Review of The Rise of the Teenage Mutant Ninja Turtles: The Movie.

Although their popularity peaked long before most of today’s teenagers were born, the Teenage Mutant Ninja Turtles never really went away. We’re only six years away from the latest live-action movie based on the pizza-loving reptiles, and it’s just been two months since a new TMNT video game was released. Ant Ward and Andy Suriano’s Rise of the Teenage Mutant Ninja Turtles: The Movie, out this week on Netflix, is based on the animated series that aired on Nickelodeon from 2018 to 2020. The series’ heyday dates back to the early ’90s die herd, “Rise” is a useful – if forgotten – entry in the Cowabunga canon.

It’s hard to overstate how obsessed ninjas and martial arts kids were in the ’90s, when the franchise rode the same wave as Mortal Kombat, Mighty Morphin Power Rangers, and the 3 Ninjas movies. (Of course, the fact that almost everything was ripped off from Japanese pop culture didn’t occur to those of us who were kids at the time.) Most of these franchises endure, although the wave they’re riding now is one of nostalgia — which, from a certain perspective, might be the most profitable and ubiquitous genre there is.

To say that Rise’s plot borrows generously from The Terminator would be light-hearted; assuming that the film’s intended audience knows or cares would probably be wrong. It begins in devastated New York City in 2044, where masters Leonardo (Ben Schwartz) and Michelangelo (Brandon Mychal Smith) are so close to being defeated by an alien race called the Krang that they do something desperate: open a portal and send their longtime ally Casey Jones (Haley Joel Osment) back in time so the disaster they face can be stopped before it begins.

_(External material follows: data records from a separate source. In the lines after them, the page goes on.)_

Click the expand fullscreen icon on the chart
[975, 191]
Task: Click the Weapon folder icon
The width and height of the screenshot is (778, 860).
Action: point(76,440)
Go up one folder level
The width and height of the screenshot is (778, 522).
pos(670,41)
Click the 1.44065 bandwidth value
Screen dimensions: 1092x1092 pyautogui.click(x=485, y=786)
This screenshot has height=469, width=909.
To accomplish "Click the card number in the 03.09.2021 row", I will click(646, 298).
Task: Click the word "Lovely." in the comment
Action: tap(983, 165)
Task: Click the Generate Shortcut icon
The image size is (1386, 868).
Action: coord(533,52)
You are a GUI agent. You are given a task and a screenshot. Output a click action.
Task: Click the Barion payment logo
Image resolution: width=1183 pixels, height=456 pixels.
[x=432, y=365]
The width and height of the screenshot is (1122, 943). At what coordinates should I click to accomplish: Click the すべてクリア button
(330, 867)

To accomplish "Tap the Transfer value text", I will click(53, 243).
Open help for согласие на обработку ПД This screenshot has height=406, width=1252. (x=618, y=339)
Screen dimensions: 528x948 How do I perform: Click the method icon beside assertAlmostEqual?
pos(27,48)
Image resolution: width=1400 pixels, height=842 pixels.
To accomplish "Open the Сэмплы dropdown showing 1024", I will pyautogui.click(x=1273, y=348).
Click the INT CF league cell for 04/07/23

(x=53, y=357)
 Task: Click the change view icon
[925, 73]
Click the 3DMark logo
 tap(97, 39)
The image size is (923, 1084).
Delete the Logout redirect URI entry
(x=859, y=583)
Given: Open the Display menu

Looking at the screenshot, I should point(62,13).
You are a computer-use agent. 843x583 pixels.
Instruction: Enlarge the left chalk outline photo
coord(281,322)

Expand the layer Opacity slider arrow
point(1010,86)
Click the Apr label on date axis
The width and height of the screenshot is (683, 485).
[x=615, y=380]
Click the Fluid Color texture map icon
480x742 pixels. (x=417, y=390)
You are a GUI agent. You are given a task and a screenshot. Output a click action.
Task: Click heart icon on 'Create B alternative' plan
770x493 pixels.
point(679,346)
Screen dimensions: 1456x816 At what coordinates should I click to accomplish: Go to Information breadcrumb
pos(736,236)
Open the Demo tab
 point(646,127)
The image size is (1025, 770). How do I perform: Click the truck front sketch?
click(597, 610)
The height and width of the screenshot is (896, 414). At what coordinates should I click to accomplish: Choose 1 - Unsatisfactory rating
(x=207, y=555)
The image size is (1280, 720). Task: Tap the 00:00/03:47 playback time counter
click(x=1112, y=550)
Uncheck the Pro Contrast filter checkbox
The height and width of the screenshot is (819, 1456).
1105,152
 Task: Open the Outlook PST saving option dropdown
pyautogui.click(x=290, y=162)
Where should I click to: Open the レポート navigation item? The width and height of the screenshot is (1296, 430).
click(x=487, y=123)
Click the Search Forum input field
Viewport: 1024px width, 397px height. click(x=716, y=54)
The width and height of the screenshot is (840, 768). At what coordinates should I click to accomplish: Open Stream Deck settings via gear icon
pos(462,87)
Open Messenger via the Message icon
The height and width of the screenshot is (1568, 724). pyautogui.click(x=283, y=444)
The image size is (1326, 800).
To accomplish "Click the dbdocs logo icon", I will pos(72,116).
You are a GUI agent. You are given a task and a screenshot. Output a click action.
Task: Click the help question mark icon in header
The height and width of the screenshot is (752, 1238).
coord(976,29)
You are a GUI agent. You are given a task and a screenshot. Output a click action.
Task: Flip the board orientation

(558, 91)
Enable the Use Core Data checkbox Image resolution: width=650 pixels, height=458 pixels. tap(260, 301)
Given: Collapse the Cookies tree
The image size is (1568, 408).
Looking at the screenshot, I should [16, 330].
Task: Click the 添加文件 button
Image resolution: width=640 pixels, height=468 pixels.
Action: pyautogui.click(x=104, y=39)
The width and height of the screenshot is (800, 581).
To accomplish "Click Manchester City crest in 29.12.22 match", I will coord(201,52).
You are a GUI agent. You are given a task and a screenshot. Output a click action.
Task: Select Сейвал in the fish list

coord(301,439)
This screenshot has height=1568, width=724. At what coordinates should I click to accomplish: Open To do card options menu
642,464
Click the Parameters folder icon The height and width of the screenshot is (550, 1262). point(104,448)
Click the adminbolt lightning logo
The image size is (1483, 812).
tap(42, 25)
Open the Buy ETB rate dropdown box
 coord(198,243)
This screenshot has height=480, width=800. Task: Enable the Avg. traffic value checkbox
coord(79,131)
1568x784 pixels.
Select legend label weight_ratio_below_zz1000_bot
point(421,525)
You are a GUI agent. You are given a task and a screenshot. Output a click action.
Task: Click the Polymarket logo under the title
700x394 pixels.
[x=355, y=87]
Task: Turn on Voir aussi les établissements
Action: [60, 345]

The problem with this isn’t that it’s derived. It is that the future schedule is more compelling than the one we’re getting, if only because it differs from the vast majority of “TMNT” fares we’ve seen over the last 30+ years. Michelangelo and Leonardo have advanced abilities we’ve never seen from them before, laser beams and explosions blanket the battlefield, and there’s an immediate sense of urgency that’s sorely lacking in the rest of the film. It’s downright apocalyptic, in fact, and feels mere moments from utter ruin. Middle-Aged Mutant Ninja Turtles might not roll off the tongue that easily, but it probably would have made a better movie.

That wouldn’t leave much time for fanservice, though. What little we know about this future timeline tells us there would be no pizza for the ninja turtles, let alone fewer moments of hilarity when “radical” and/or “awesome” would be appropriate to say. The catchphrases and fun-loving atmosphere of these half-shell heroes are a big part of their appeal, and Rise is careful not to stray from a formula that’s kept the franchise at least semi-relevant for decades. For the kids, this sequel to the Nickelodeon show is clearly purposeful, that’ll probably be enough — albeit feeling less like an actual movie and more like a “very special episode” of the series.

However, there are some differences carried over by the show. Here the brothers have real mystical powers in addition to their ninjutsu skills; They’re also more visually different than usual, with Raphael (Omar Benson Miller) being much taller than his siblings and the ever-scholarly Donatello (Josh Brener) wearing a full face covering while bringing up concepts like the grandfather paradox to help his brothers to understand time travel. But none of that stops “Rise” from feeling the same. A longtime follower like me would never suggest that it’s time for the ninja turtles to go away, but it might be time for them to grow up — if only a little. Review of The Rise of the Teenage Mutant Ninja Turtles: The Movie.